● **Source material**
------------------------------------------------

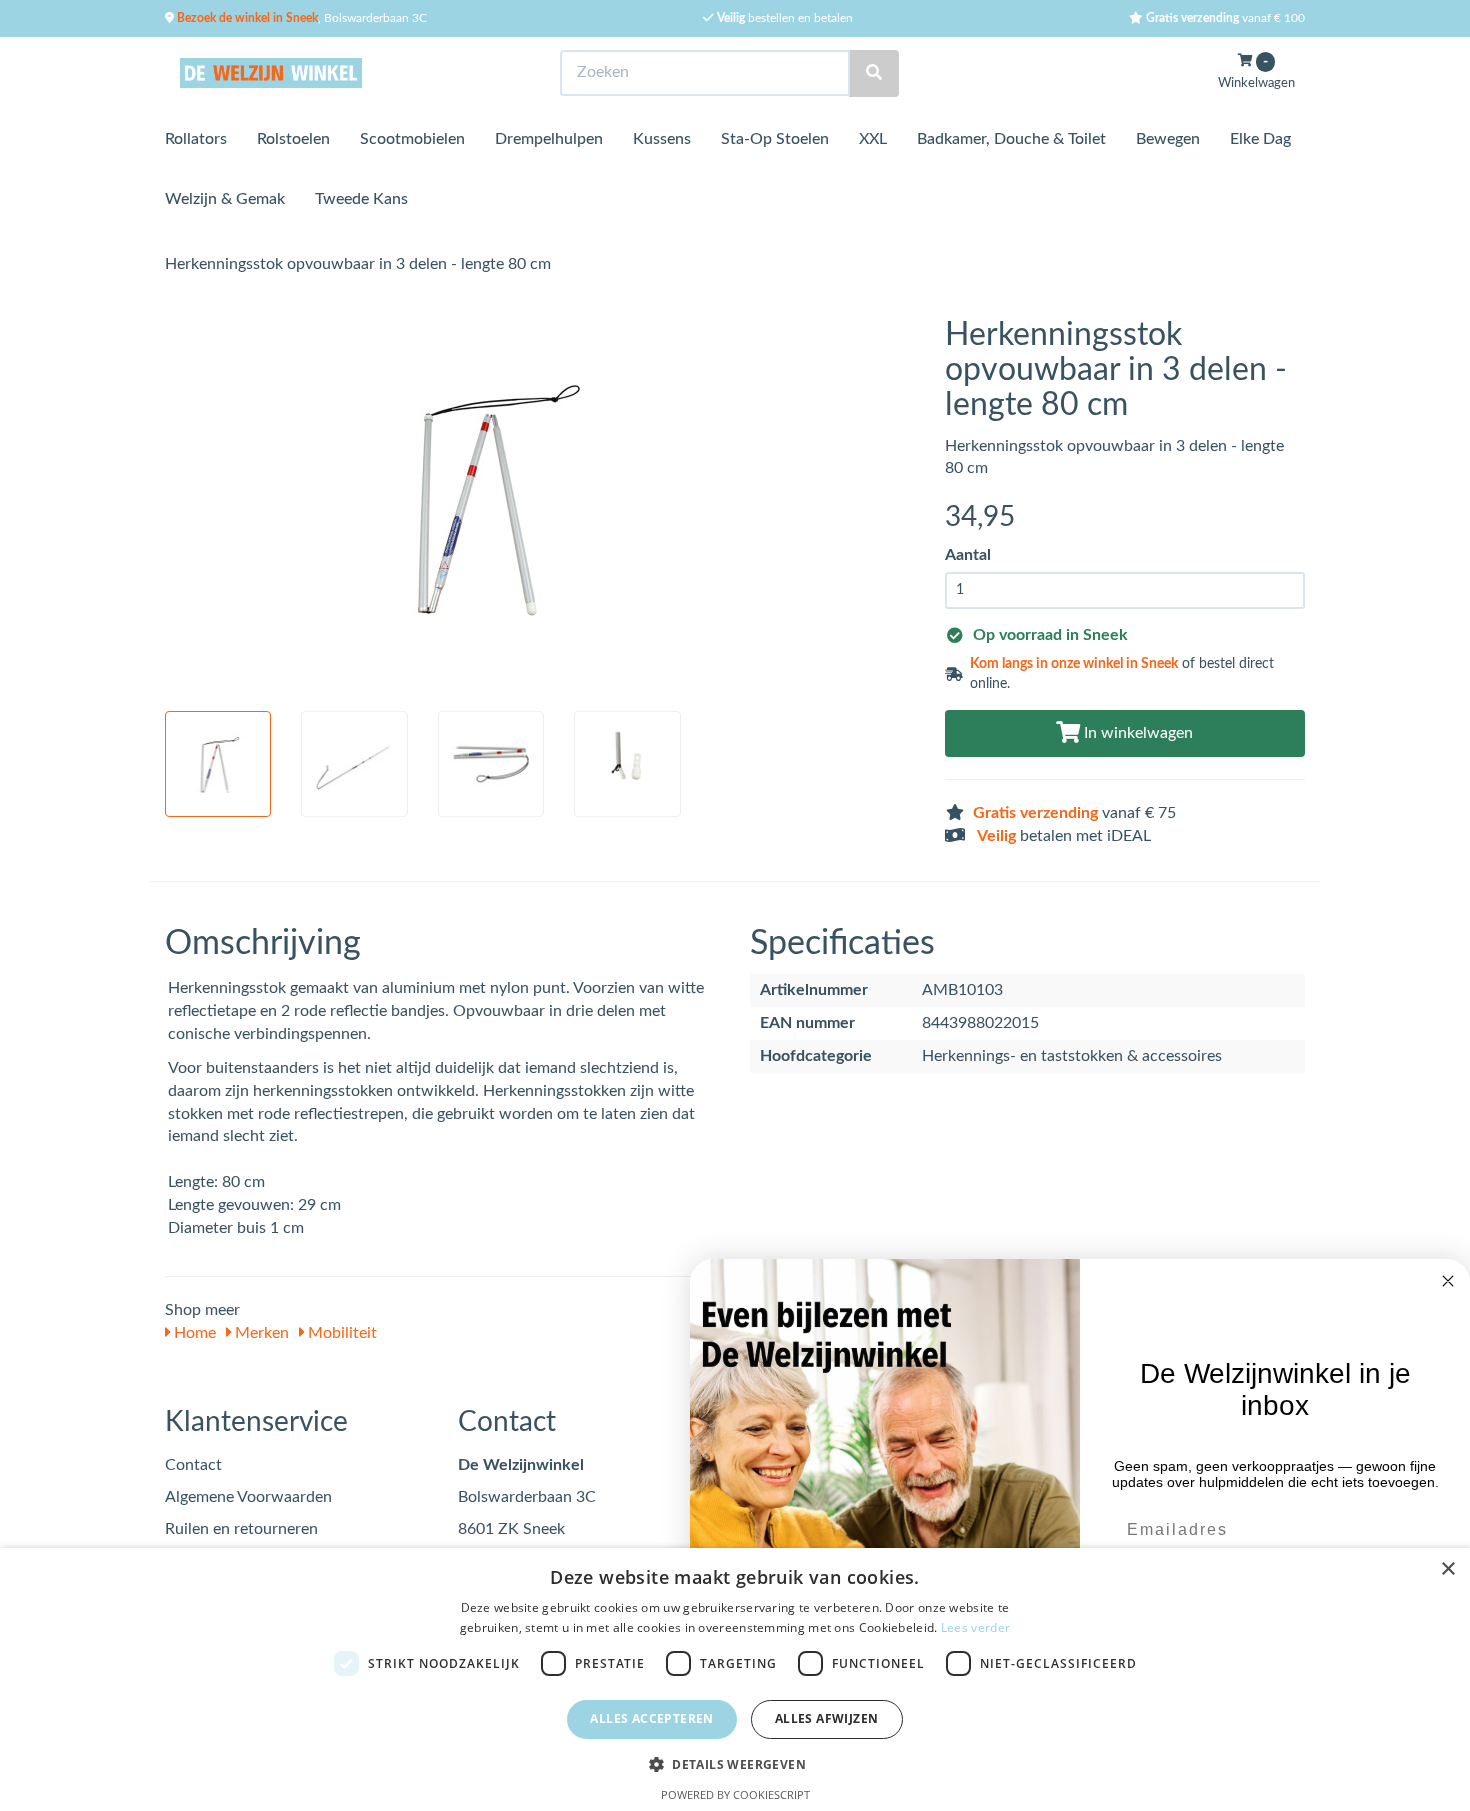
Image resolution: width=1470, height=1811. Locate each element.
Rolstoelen (293, 139)
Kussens (662, 139)
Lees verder (975, 1627)
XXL (873, 139)
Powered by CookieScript (735, 1794)
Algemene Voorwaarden (248, 1497)
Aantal (968, 555)
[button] (735, 1763)
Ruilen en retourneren (241, 1529)
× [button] (1447, 1569)
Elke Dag (1260, 139)
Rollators (196, 139)
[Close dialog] (1448, 1281)
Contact (193, 1465)
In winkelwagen (1136, 733)
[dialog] (735, 1679)
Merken (260, 1333)
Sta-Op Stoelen (775, 139)
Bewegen (1168, 139)
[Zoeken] (874, 73)
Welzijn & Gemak (225, 199)
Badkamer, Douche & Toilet (1011, 139)
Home (193, 1333)
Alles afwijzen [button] (827, 1718)
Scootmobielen (412, 139)
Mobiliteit (340, 1333)
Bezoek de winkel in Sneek (246, 18)
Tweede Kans (361, 199)
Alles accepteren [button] (651, 1718)
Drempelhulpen (549, 139)
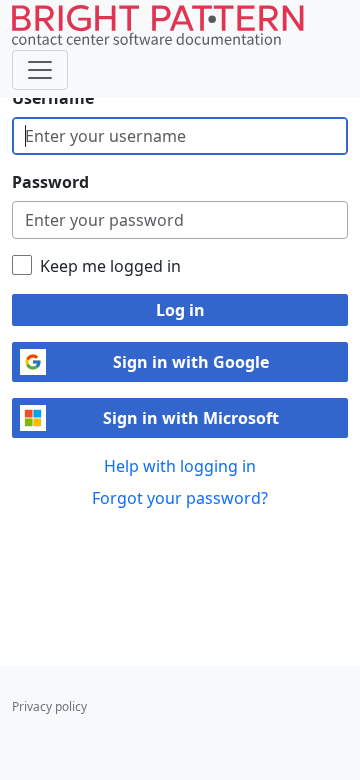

------------------------------------------------

Above are the records; from them, give again exactly the lines from the one containing "XXL (873, 139)" through the one containing "Home (193, 1333)", both included.

● **Output of the exercise**
XXL (873, 139)
Powered by CookieScript (735, 1794)
Algemene Voorwaarden (248, 1497)
Aantal (968, 555)
[button] (735, 1763)
Ruilen en retourneren (241, 1529)
× [button] (1447, 1569)
Elke Dag (1260, 139)
Rollators (196, 139)
[Close dialog] (1448, 1281)
Contact (193, 1465)
In winkelwagen (1136, 733)
[dialog] (735, 1679)
Merken (260, 1333)
Sta-Op Stoelen (775, 139)
Bewegen (1168, 139)
[Zoeken] (874, 73)
Welzijn & Gemak (225, 199)
Badkamer, Douche & Toilet (1011, 139)
Home (193, 1333)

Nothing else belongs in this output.